As to the food situation-it was rather ordinary for here. We left with a goat carcass, 12 cabbages, 30 loaves of bread, a case of margarine, plus a large bag of rice, so the kids were eating mostly rice, cabbage soup, and lots of margarine sandwiches. The teachers, however, brought extra "good" food (i.e. strange meat) to supplement the diet. Perhaps you have never been in a situation where you were unable to refuse a pickled fish sandwich for breakfast, but, trust me, I'm speaking from experience her, you start eying the kid's plain margarine and jam sandwiches with more than a little envy.
There is nothing quite so culture-shocking as Etosha with village kids. Etosha is very touristy and fancy. One of my kids pointed out a two story house with astonishment and told me that he would never stay in a house like that because he was afraid he would fall off and die. Stairs aren't necessary in a place with ridiculously low population density. Even in Outjo, the nearest large city, there are only a few buildings with two stories. Almost everyone in Etosha dresses in khaki on khaki with a large camera on a neck strap and a German accent. They eyed my kids with just about as much curiosity as my kids eyed them.
My kids were separated by the gulf of their poverty and naivete about the world outside the village just as the tourists were separated by their wealth and their ignorance about the realities of life in Namibia. They cannot conceive of each other's worlds. Both of them are stuck just looking at each other. We hold apartheid in our hearts- black from white, rich from poor, young from old, Western from African- all of these are small potatoes compared with the true isolation- me from everyone else. We are stuck in the provincial homelands of our own heads. People ask me sometimes why apartheid is still a problem 17 years after it ended. To me it's not strange that it's still a problem, to me it's a miracle that it's not more of a problem, bridging, as we are, the bottomless abysses that separate us, one from another, with the toothpick and dental floss bridges of our own resources.

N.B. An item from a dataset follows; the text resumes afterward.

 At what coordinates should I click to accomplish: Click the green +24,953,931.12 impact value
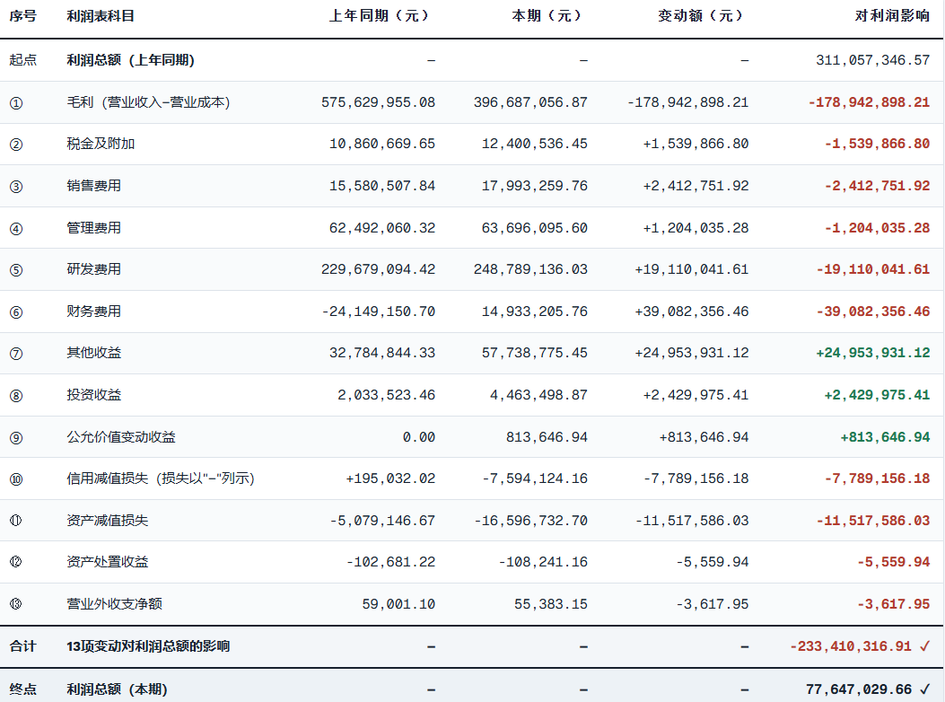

As for my plans after the Peace Corps, I think that I will not be home for Christmas (you can't count on me.) I will be doing a little traveling with some friends. Right now the plan is to go to Victoria Falls, then Zambia, Malawi, Tanzania, Zanzibar, Kenya, and take a plane from Nairobi to Cairo, a little while in Egypt and then probably home. Just a little jaunt through Africa. I'm going to try to do it on some limited resources, so it'll probably be a bit of an adventure. I'm hoping that I don't run out of money and end up living on 20 cents worth of bread in Cairo or Bucharest or something, but (to comfort my parents and grandparents and all the rest of you who worry when I say stuff like that) I'm pretty clever and I have young, tough bones. I can survive a lot. I'll be going with friends, as I said, so I'll be pretty safe and, particularly, I'm going with a guy to Egypt, which is nice because it's hard to go to Egypt alone as a woman. Anyway, I'll let you know more as I know more.
As for the reading update- Read Collapse by Jared Diamond over the holiday (very good- not quite as good as Guns Germs and Steel, but few things are really paradigm shifting like that book was and still definitely worth a good thorough read), also almost finished Manufacturing Consent by Noam Chomsky (very dense, but very good), and I'm halfway through Middlemarch. I haven't really been reading as much lately, but I'm hoping to change that.
Anyway, That's the good word from this corner of the world. Hope everyone in that neck of the woods is doing fantastic.